ТЕКСТ ДЛЯ АНАЛИЗА:
Темная смутная зелень в глубине, «на дне» леса перекликается и с темно-зеленым цветом царских вагонов. Возникшее невольно слово «дно» неслучайно: «дно» и «день», «предсказанные» в «Орешнике», соединились в «Дне» — последнем слове «царского» отрывка. Действительно, вся экспозиция «Орешника» дана словно бы со дна глубокого лесного пространства. И «земноводный» образ лягушки относим к возникающему ощущению. Во второй строфе «Орешника» говорится «и птичка — как гичка», что означает взгляд из глубины, со дна на поверхность воды, по которой пролетает лодка-гичка. Что подтверждается в той же строфе: «И долго безмолвствует лес, / Следя с облаков за пронесшейся шлюпкой».
Тема, заданная событиями 1917 года, в своих лирических вариациях проступает неявно в стихотворении «о природе». В нем на первый взгляд нет никакого «революционного подтекста», что декларирован прямо или косвенно в «Сестре моей жизни» и который становится ясным при появлении более поздней «Высокой болезни». То отрешение от дневных забот и тревог, которое заявлено в первой же строке «Орешника», через звуковое варьирование и усиление связывает воедино «орешник», «отрешение» и «решку», что, казалось бы, относимо только к эвфонической игре в «Нескучном саду». Но она становится чем-то большим. Слово «отрешение» влечет за собой и лексический повтор и прямо указывает на судьбу высшей власти в «Высокой болезни»: «отречение» и «предрешенность». Летом 1917-го поэт погрузил свою память о февральских событиях в глубину переживания. В 1920-х, составляя книгу «Темы и вариации» и создавая «Высокую болезнь», он бессознательно, на уровне смысловых пунктиров соединил лирическое и социальное, и приоткрыл то «запечатанное».
Лирическое и политическое соединяют через поэтический взгляд изнутри «далековатые» понятия. В первоначальном виде в «Высокой болезни» не было самой известной в дальнейшем финальной части «Чем мне закончить мой отрывок? / Я помню, говорок его…», которая появилась в редакции 1928 года. В нем возникает «шорох молньи шаровой», «грозы влетающий комок» — изображение политического лидера.

[Записи набора данных]
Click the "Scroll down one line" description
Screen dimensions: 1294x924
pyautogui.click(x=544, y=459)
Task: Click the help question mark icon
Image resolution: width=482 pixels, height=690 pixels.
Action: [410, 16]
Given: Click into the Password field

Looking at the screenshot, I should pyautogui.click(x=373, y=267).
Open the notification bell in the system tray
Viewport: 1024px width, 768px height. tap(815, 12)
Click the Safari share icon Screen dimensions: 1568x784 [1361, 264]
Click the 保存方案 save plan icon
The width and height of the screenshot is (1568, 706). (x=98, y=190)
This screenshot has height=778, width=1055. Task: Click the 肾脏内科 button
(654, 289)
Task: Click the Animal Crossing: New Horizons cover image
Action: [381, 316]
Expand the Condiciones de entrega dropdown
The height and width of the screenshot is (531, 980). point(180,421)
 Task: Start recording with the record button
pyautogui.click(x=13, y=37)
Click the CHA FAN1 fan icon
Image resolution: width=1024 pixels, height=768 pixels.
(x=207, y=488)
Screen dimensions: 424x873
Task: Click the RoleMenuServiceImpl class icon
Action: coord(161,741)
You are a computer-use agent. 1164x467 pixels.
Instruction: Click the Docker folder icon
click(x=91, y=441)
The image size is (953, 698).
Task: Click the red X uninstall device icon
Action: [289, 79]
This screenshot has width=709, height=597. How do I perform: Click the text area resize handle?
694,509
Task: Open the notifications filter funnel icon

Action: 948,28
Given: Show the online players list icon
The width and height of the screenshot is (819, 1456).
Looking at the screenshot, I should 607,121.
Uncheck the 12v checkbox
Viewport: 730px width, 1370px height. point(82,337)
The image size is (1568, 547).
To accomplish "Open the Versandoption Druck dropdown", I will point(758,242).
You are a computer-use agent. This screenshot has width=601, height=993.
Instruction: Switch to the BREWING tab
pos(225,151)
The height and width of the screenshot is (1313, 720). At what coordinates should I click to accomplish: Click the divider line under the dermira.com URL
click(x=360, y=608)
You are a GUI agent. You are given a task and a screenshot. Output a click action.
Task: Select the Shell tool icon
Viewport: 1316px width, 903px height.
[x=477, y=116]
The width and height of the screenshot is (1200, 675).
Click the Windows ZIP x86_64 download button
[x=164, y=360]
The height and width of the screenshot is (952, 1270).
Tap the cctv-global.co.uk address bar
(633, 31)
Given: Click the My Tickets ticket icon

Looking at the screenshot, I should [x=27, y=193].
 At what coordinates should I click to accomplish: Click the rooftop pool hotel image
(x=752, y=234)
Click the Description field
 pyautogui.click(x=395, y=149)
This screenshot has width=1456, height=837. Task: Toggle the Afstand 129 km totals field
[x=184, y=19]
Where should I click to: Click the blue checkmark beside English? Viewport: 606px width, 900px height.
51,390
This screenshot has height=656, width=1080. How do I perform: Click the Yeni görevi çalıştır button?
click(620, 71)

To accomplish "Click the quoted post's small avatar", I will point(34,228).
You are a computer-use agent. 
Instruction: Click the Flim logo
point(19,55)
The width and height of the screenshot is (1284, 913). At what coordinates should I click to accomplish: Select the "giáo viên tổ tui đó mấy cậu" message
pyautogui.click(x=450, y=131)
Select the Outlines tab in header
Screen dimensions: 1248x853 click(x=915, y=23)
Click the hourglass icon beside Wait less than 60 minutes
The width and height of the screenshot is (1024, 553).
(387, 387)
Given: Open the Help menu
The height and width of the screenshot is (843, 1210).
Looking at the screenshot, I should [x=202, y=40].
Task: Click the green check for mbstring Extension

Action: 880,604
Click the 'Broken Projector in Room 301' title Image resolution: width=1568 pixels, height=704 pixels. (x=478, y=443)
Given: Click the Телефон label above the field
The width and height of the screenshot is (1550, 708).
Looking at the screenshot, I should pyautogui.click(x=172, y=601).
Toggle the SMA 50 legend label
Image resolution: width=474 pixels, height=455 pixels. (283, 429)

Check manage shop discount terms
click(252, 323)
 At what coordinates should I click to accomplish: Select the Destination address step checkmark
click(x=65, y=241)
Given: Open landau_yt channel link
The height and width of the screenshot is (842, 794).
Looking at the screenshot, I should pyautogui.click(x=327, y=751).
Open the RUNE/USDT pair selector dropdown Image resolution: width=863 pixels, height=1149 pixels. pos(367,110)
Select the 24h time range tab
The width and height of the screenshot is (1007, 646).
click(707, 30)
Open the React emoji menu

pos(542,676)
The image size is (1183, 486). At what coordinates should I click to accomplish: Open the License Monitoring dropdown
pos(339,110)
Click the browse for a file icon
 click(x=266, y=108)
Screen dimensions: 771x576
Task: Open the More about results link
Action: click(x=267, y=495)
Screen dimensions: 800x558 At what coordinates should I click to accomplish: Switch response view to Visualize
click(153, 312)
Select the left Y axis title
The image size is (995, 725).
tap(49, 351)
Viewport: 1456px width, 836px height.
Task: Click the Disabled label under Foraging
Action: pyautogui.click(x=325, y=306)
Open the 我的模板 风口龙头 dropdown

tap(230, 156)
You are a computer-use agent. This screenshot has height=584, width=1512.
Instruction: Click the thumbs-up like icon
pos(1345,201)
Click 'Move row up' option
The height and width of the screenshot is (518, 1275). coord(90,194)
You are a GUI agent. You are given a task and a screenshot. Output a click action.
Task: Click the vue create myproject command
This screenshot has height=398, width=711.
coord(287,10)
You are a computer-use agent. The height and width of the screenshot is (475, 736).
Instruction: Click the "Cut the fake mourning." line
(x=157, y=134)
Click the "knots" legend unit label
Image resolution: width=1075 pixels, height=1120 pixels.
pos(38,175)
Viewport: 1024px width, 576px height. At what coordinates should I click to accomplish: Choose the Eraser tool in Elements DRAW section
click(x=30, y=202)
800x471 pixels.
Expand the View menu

ЗАДАНИЯ:
#1 В какой редакции, согласно тексту об «Орешнике» и «Высокой болезни», появилась финальная часть «Чем мне закончить мой отрывок?»?
#2 Продолжите текст об «Орешнике» и «Высокой болезни» с того места, где он заканчивается.

ОТВЕТЫ:
#1 В редакции 1928 года.

#2
Но ведь третья строфа «Орешника» начинается со строки:
О, место свиданья малины с грозой
То есть слово «гроза» отсюда словно бы «подсказало» вариацию в «Высокой болезни». Пастернак не упоминает прямо имен Николая II и Ленина. Потому что весь его изобразительный принцип построен на ином способе выразительности. Политические деятели вырастают из некоторых природных феноменов: солнца или молнии. В таком превращении образов внутри собственной поэтической системы в описываемом случае происходит незримое рассеяние своих эпитетов и метафор в другую среду. Борис Пастернак остается верным своей стихотворной системе, где незнакомое, «дальнее», — в данном случае социальное, политическое — опознается через «близкое», «родное» — природное и интимное.
Приведем полностью эту третью строфу:
О, место свиданья малины с грозой,
Где, в тучи рогами лишайника тычась,
Горят, одуряя наш мозг молодой,
Лиловые топи угасших язычеств!
Между различными произведениями одного автора может установиться некоторая прозрачная, прочная связь, которая основана не на внешних интенциях, но на структурно-реализуемом подобии или даже тождестве образных метаморфоз, — и то, что мы бессознательно улавливаем во всем своде произведений, обретает зримые черты.
1 В.В. Аристов. Idem-forma: поиск «тождества в несходном» в литературе и других искусствах. М.; СПб.: Центр гуманитарных инициатив, 2023.